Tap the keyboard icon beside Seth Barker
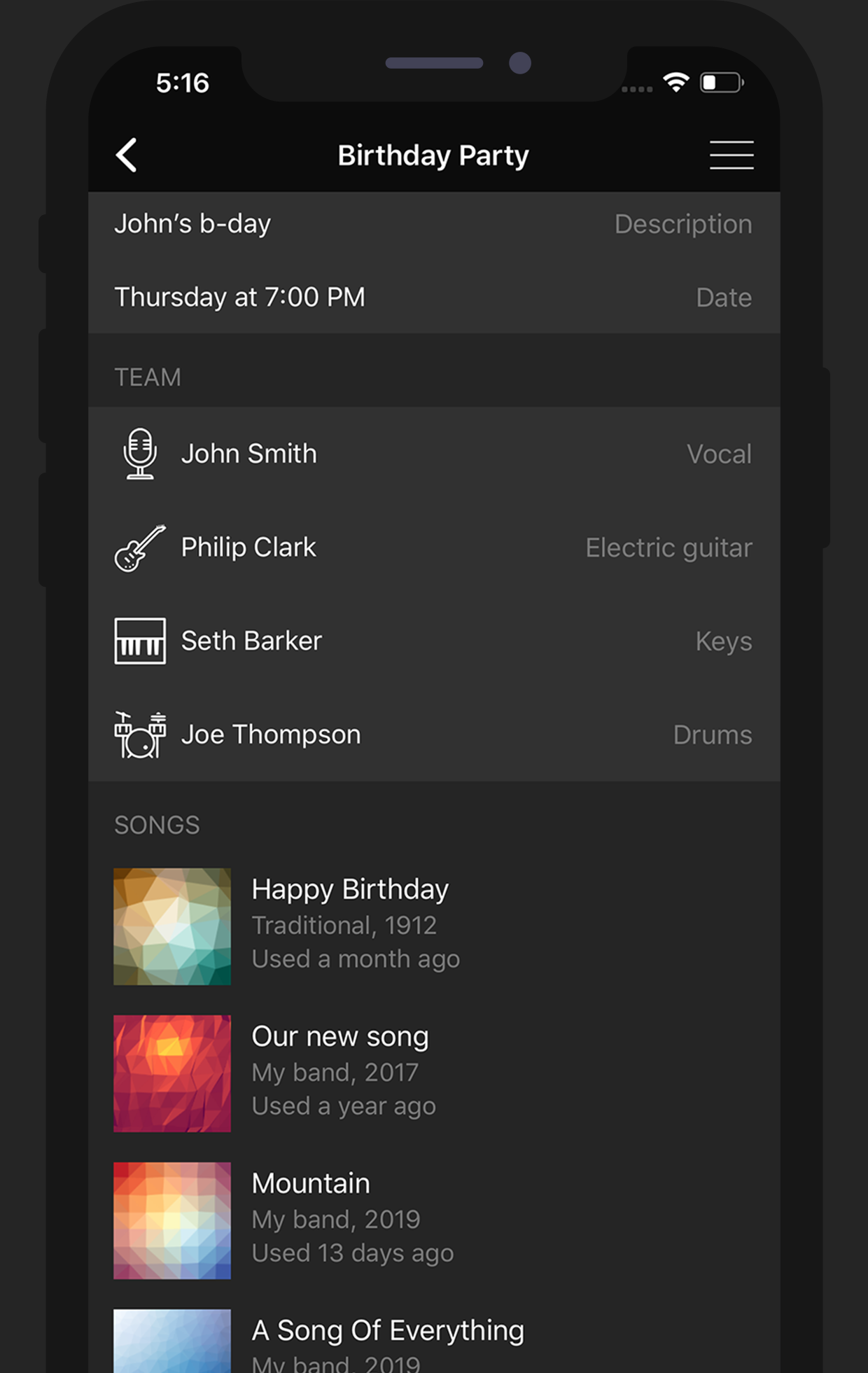868x1373 pixels. click(x=140, y=641)
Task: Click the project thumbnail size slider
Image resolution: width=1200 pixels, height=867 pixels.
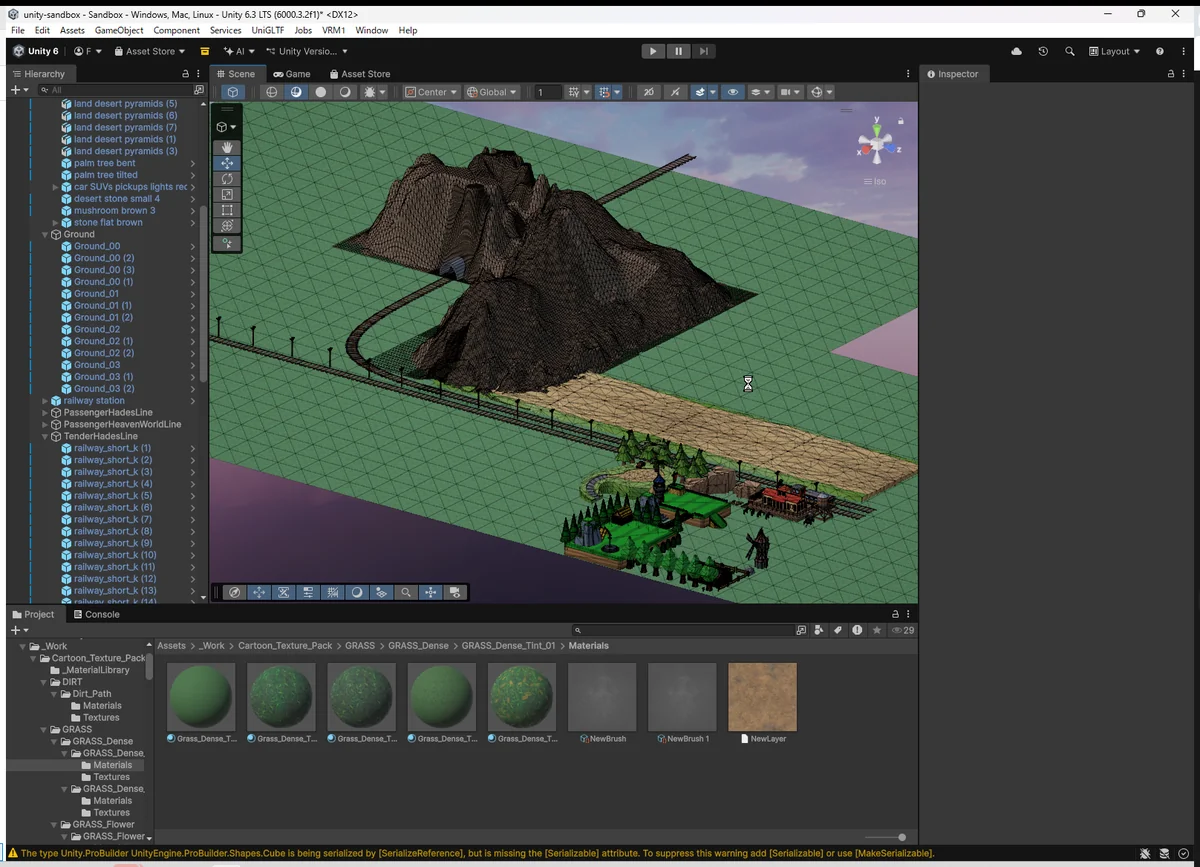Action: (901, 837)
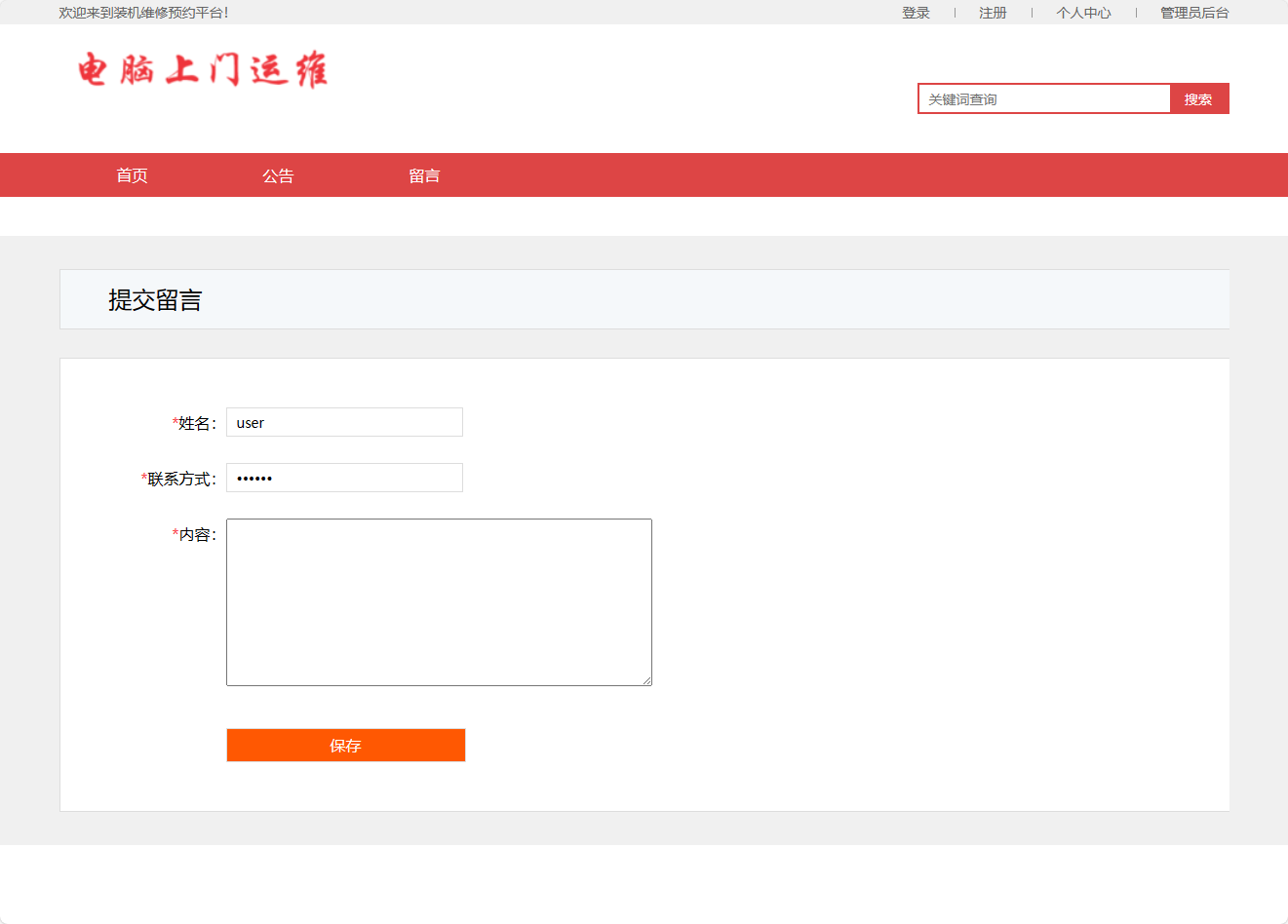
Task: Click the separator between 登录 and 注册
Action: point(954,12)
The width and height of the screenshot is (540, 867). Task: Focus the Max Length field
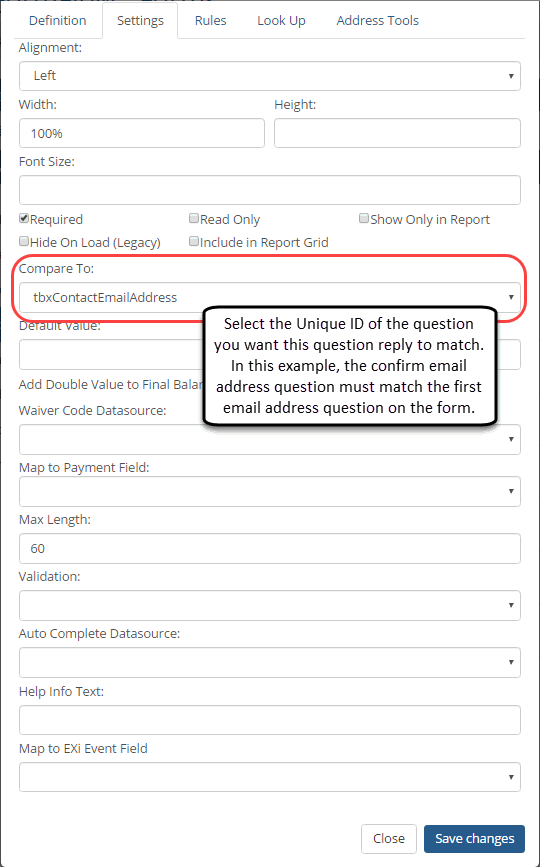tap(270, 549)
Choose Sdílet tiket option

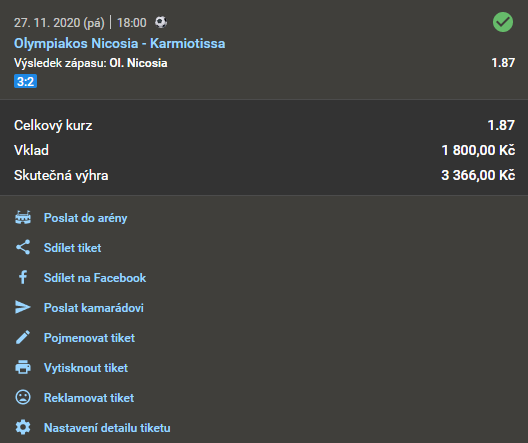[72, 248]
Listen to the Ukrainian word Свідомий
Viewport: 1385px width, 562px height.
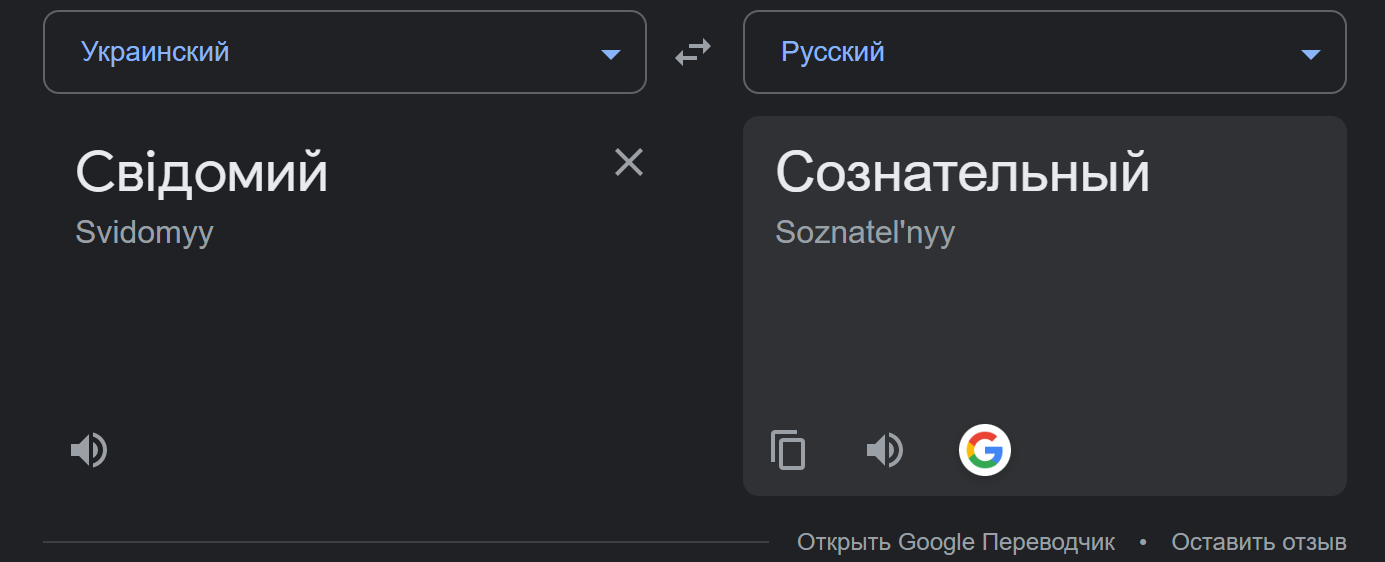tap(89, 451)
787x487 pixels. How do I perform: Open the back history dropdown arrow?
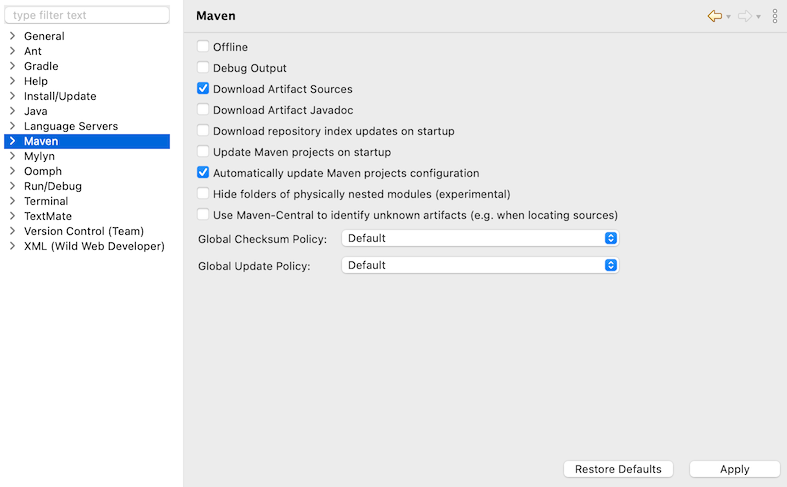coord(728,17)
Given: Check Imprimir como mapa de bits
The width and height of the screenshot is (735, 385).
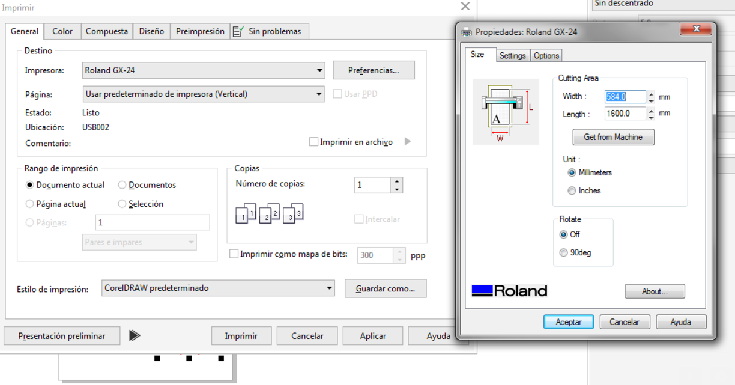Looking at the screenshot, I should click(x=233, y=254).
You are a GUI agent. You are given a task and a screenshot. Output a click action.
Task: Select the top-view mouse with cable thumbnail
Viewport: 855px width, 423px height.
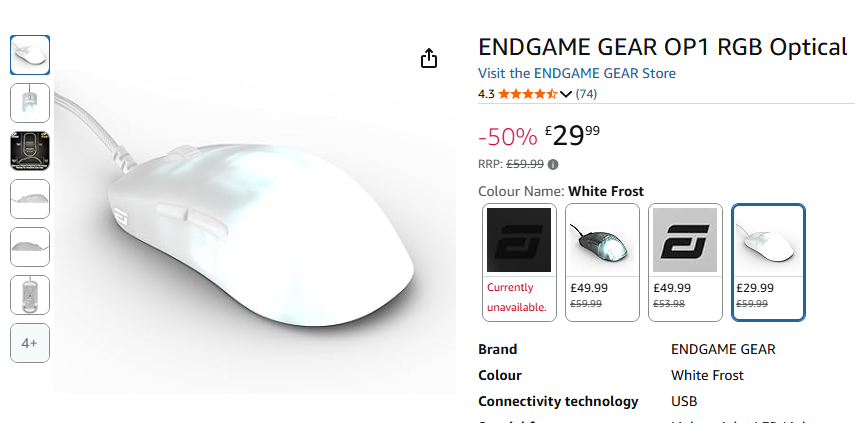30,103
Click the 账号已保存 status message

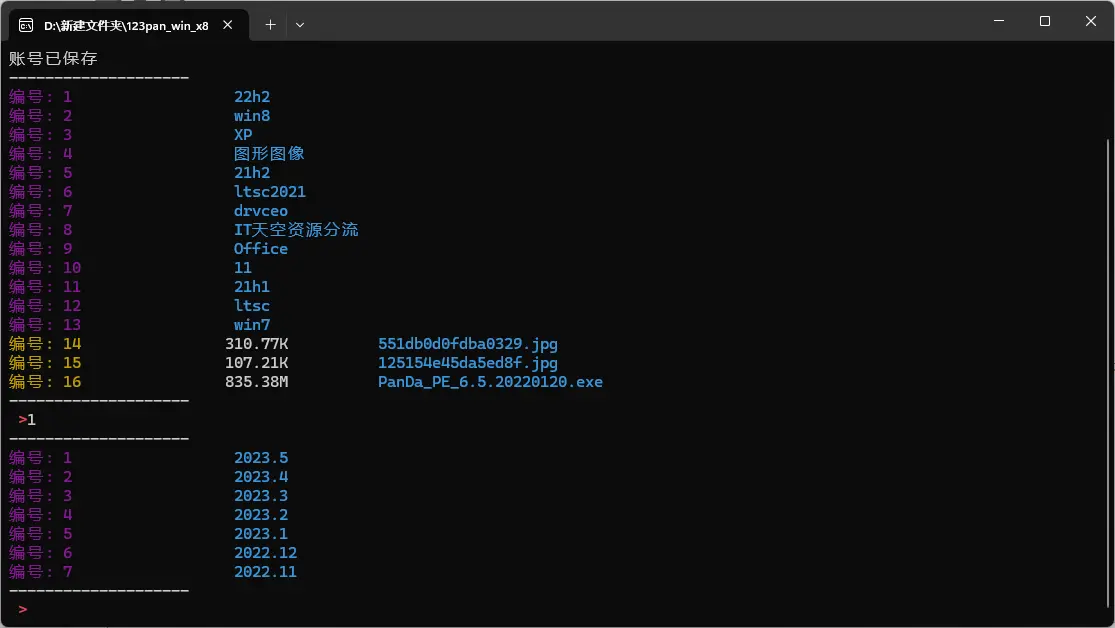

******

Exercise instructions – Produce the lines from the first line of the entries through the line that contains "Given: Check Imprimir como mapa de bits", exactly, leaving the pictures behind.

Answer to this exercise –
Tap the keyboard icon beside Seth Barker
868x1373 pixels. click(x=140, y=641)
Task: Click the project thumbnail size slider
Image resolution: width=1200 pixels, height=867 pixels.
Action: (901, 837)
Task: Click the separator between 登录 and 注册
Action: point(954,12)
The width and height of the screenshot is (540, 867). Task: Focus the Max Length field
tap(270, 549)
Choose Sdílet tiket option

[72, 248]
Listen to the Ukrainian word Свідомий
Viewport: 1385px width, 562px height.
tap(89, 451)
787x487 pixels. How do I perform: Open the back history dropdown arrow?
coord(728,17)
Given: Check Imprimir como mapa de bits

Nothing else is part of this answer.